**Supplied data:**
'''
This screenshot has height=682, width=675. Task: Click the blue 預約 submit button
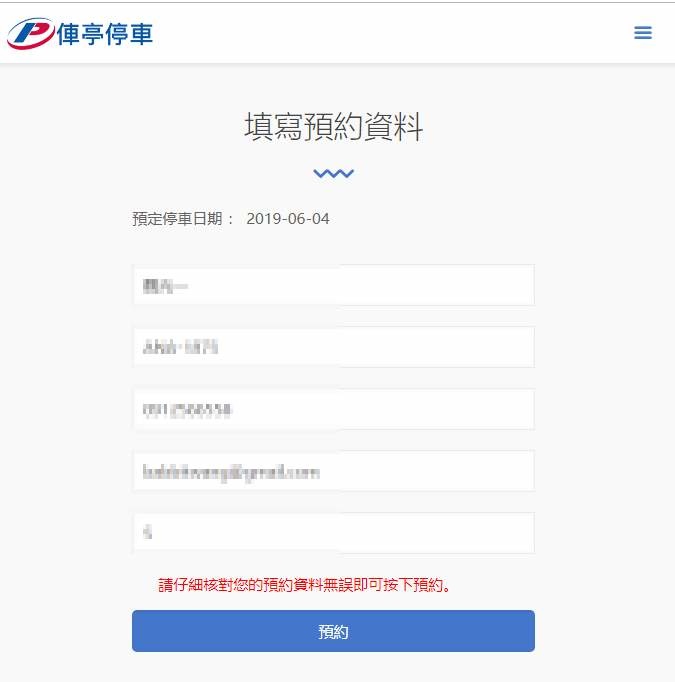pyautogui.click(x=334, y=631)
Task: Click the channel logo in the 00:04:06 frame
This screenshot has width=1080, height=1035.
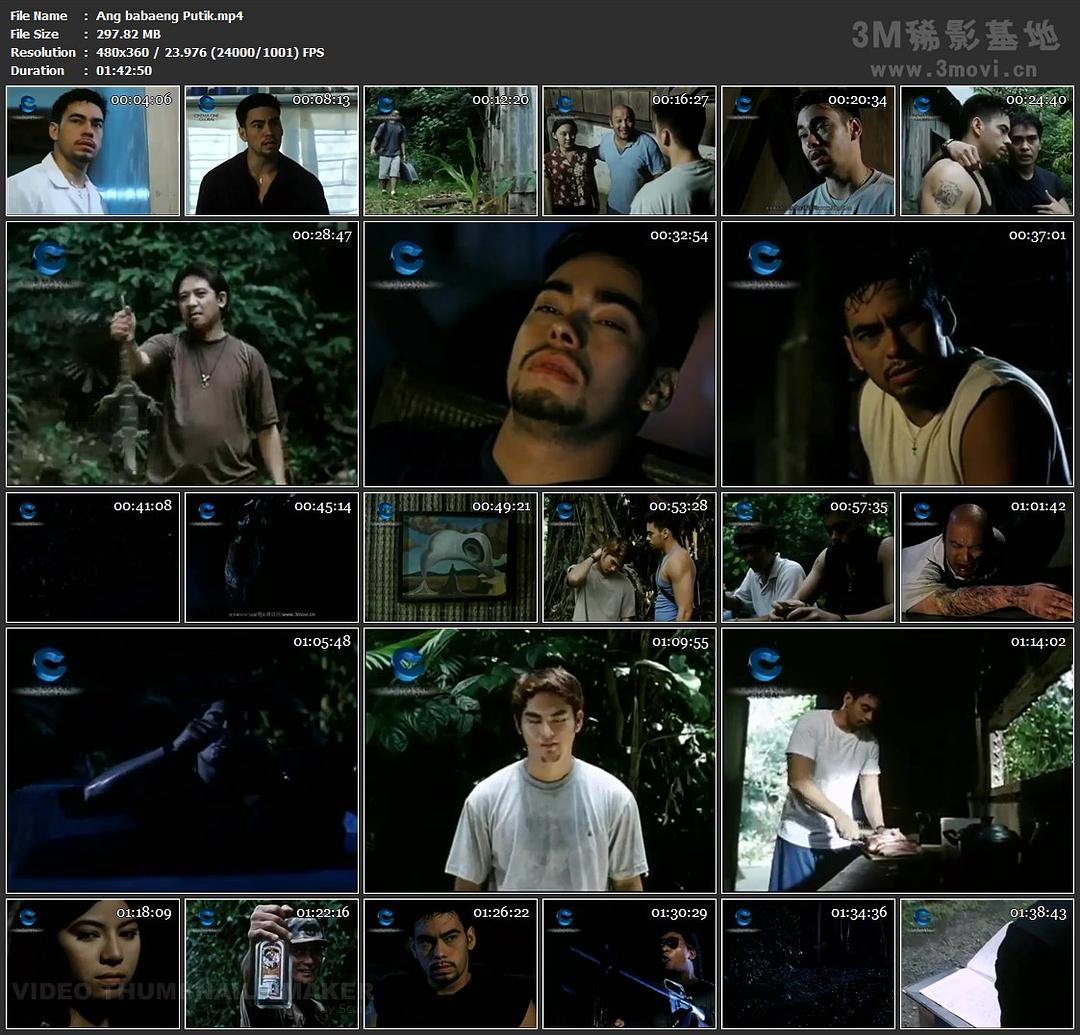Action: pos(28,104)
'''
**Your instructions:** After locating the line with "Task: Click the channel" in the listing above, transcribe it and every line after it to the last, exactly, with no pictures.

**Answer to this problem:**
Task: Click the channel logo in the 00:04:06 frame
This screenshot has width=1080, height=1035.
Action: pos(28,104)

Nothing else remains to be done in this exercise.